Convert the entries below, from the first line through the line with "[x=15, y=7]", into a Markdown table with the columns No. and Entry line. Number each row and leave out blank lines.
* START EXTRACTED RECORDS *
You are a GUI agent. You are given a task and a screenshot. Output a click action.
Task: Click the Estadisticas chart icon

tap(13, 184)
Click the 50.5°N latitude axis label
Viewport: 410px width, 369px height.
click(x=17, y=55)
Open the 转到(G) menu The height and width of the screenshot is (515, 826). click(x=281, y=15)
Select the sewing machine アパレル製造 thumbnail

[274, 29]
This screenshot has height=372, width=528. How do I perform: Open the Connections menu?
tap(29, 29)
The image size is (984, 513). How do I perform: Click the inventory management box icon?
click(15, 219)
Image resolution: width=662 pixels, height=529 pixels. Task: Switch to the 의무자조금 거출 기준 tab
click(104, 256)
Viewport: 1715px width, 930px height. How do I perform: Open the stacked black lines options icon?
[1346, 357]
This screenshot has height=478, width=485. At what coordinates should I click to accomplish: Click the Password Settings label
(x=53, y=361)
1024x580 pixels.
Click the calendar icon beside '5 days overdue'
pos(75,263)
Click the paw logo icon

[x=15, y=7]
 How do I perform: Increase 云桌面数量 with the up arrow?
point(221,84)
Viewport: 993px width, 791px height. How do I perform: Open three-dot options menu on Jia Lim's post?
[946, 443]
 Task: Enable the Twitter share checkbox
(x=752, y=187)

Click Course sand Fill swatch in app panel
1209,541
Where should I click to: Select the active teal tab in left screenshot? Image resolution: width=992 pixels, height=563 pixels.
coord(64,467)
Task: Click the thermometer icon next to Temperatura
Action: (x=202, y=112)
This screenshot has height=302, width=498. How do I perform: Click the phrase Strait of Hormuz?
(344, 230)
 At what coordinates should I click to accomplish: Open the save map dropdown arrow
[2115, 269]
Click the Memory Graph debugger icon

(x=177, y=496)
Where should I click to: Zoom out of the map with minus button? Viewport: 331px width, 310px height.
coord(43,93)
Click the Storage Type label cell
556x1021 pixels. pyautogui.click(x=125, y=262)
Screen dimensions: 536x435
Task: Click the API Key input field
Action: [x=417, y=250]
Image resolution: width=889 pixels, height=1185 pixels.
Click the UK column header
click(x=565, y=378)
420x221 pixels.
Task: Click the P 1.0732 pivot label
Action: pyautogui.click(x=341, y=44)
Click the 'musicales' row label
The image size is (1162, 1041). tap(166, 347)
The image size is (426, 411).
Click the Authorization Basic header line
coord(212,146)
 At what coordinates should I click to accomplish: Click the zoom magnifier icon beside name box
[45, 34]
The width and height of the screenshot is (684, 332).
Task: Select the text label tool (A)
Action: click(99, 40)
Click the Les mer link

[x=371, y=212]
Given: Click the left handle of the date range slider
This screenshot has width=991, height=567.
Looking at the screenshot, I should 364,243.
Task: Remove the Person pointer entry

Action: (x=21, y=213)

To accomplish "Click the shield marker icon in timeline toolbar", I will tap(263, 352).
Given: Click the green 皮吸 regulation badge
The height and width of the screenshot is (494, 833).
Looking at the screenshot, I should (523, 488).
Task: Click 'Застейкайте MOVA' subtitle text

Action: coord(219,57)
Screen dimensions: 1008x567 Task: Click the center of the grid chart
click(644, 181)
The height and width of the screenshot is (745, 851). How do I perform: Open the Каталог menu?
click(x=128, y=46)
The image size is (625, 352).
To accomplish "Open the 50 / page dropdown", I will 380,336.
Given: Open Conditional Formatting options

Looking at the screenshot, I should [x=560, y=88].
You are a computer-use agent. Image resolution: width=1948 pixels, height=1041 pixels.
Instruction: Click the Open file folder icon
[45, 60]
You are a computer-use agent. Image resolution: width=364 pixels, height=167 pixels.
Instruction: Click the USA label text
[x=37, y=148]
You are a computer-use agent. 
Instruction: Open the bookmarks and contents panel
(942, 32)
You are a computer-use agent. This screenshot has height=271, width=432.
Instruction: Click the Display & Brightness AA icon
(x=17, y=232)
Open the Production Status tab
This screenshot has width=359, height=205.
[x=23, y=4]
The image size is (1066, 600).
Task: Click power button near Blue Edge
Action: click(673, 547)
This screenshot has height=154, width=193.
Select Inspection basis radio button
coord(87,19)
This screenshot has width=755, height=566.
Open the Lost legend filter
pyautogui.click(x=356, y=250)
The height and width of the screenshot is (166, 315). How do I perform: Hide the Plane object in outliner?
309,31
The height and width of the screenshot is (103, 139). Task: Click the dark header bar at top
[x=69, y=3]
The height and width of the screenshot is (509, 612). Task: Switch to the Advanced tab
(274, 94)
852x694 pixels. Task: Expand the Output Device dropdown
* END EXTRACTED RECORDS *
#### CORRECT ANSWER:
| No. | Entry line |
|---|---|
| 1 | You are a GUI agent. You are given a task and a screenshot. Output a click action. |
| 2 | Task: Click the Estadisticas chart icon |
| 3 | tap(13, 184) |
| 4 | Click the 50.5°N latitude axis label |
| 5 | Viewport: 410px width, 369px height. |
| 6 | click(x=17, y=55) |
| 7 | Open the 转到(G) menu The height and width of the screenshot is (515, 826). click(x=281, y=15) |
| 8 | Select the sewing machine アパレル製造 thumbnail |
| 9 | [274, 29] |
| 10 | This screenshot has height=372, width=528. How do I perform: Open the Connections menu? |
| 11 | tap(29, 29) |
| 12 | The image size is (984, 513). How do I perform: Click the inventory management box icon? |
| 13 | click(15, 219) |
| 14 | Image resolution: width=662 pixels, height=529 pixels. Task: Switch to the 의무자조금 거출 기준 tab |
| 15 | click(104, 256) |
| 16 | Viewport: 1715px width, 930px height. How do I perform: Open the stacked black lines options icon? |
| 17 | [1346, 357] |
| 18 | This screenshot has height=478, width=485. At what coordinates should I click to accomplish: Click the Password Settings label |
| 19 | (x=53, y=361) |
| 20 | 1024x580 pixels. |
| 21 | Click the calendar icon beside '5 days overdue' |
| 22 | pos(75,263) |
| 23 | Click the paw logo icon |
| 24 | [x=15, y=7] |